Odanın misafiri ise koltukta oturuyordu. Yine elinde bir şişe, işte yine onunla sevişiyordu. Zira o şişeydi tek dostu, tek sevgilisi. O şişenin içinde kaybolmuştu hayalleri ve bütün endişeleri. Oysa şişe ona aşkını verirken o nefret doluydu. Elinden bırakamadan devam etti sevişmeye, tek istediği ise onu yere fırlatıp kırmaktı beklide. Bunu yapacak cesareti yoktu, zira esiriydi artık yarım dolu bu şişenin. Komedin, sehpa, dolap ve yatağın şahitliğinde devam etti onunla geçmişi ve geleceği unutarak bu ucuz otel odasında sevişmeye. Şişe onun sıcak ve kuru dudaklarını öperken asıl sevgilisi kadehi aldatıyordu ve kadeh sehpanın üzerinde öylece duruyordu. Çaresiz, aynı içinde var olduğu oda gibi… yalnız içiyordu bir garibim alemde



Son demlerindeki sevgilinin zevkle inlemesi kadar acı bir lezzetti işte dudaklarındaki, şişede kalan şarabın son yudumlarının ona verdiği. Sonra şişe boş, yere atılacaktı diğerleri gibi. Sehpanın ayaklarının dibinde unutulup gidecekti, bu odada unutulan bütün hayatlar gibi.



Damarlarında akan kan yavaşlamıştı. Başı dönüyordu ve bir rüyada gibiydi. Son damlalar ona her şeyi unutturuyordu ve onu uyuşturuyordu belki ama gerçekler hep aklının bir köşesindeydi, çünkü yine uyanmak vardı hesapta. Yeni bir şişeyle, ama aynı yalnız odada…
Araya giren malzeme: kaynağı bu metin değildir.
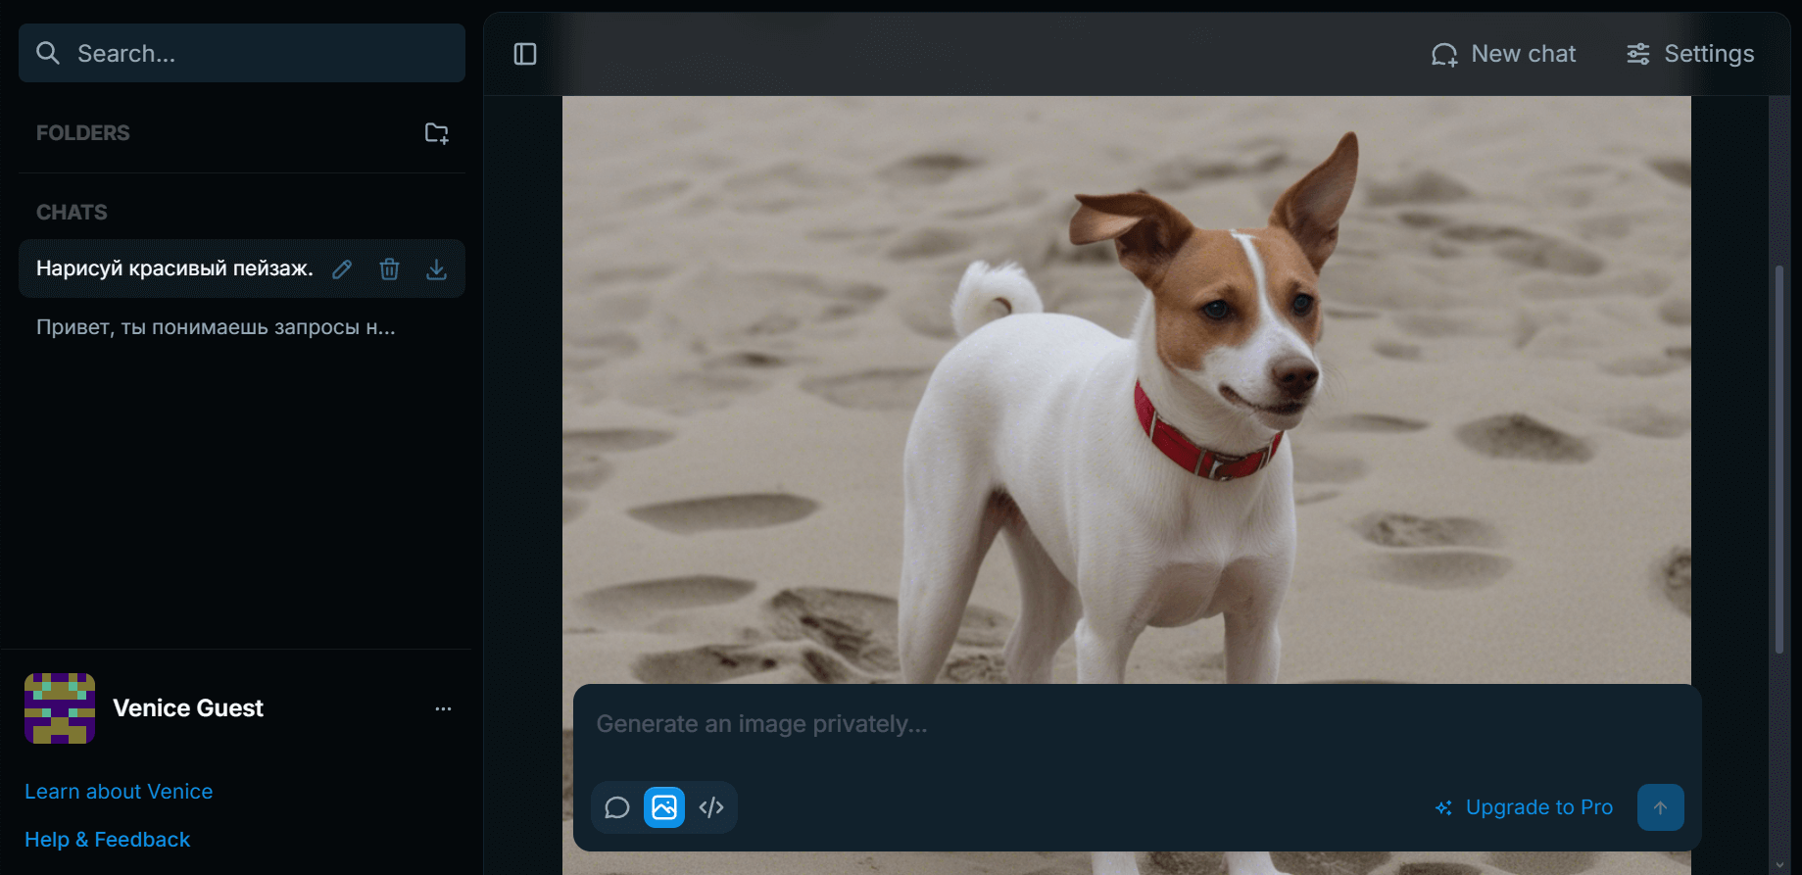Image resolution: width=1802 pixels, height=875 pixels.
Task: Switch to text chat mode icon
Action: click(x=617, y=807)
Ayağa kalktı. Oda yine soğuk ve sessizdi. Perdeler hâlâ çekiliydi. Oda yine yalnızlık kokuyordu. Kadeh yine sehpanın üzerinde bekliyordu ve yatak yine bu gariple yüzleşiyordu. Perdeyi araladı, belki günlerdir ilk defa dışarı bakıyordu. Perde ise dokunulmaya hasret kalmış bir kadın gibi edayla kenara kaydı tozların arasından. Dışarısı hâlâ aydınlıktı. İnsanlar bir yerden bir yere gidiyor ve hayatlarını sürdürüyorlardı. Cadde kalabalıktı ve çocuk sesleri geliyordu ama bu odada hayat durmuştu. Kimi mutluydu insanların, kimi ise endişeli. Oysa bu odada duygu artık yoktu ve aşk çoktan unutulmuştu, zira şişenin dibindeki son damlalar unutturmuştu bir aşığın rüyasını ve bir sevgilinin dokunuşunu. Bu odada var olan ancak yalnızlıktı.



O ayaktaydı ve dışarı bakıyordu ama bedeni ağır taşlar gibiydi ve yatağa yeniden düşmeye hazırdı. İstemiyordu artık bu soğukluğu, bu sessizliği, bu yalnızlığı. Şişeyi yere fırlattı. Kırılan camlar yere düşerken tecavüz etti sessizliğe. Odada bir hayat belirtisi ile uyarıldı komedin, sehpa, yatak ve hatta sahipsiz kalan kadeh. Söz verdi işte o an kendine. Artık şişeyle sevişmek yoktu unutmak için.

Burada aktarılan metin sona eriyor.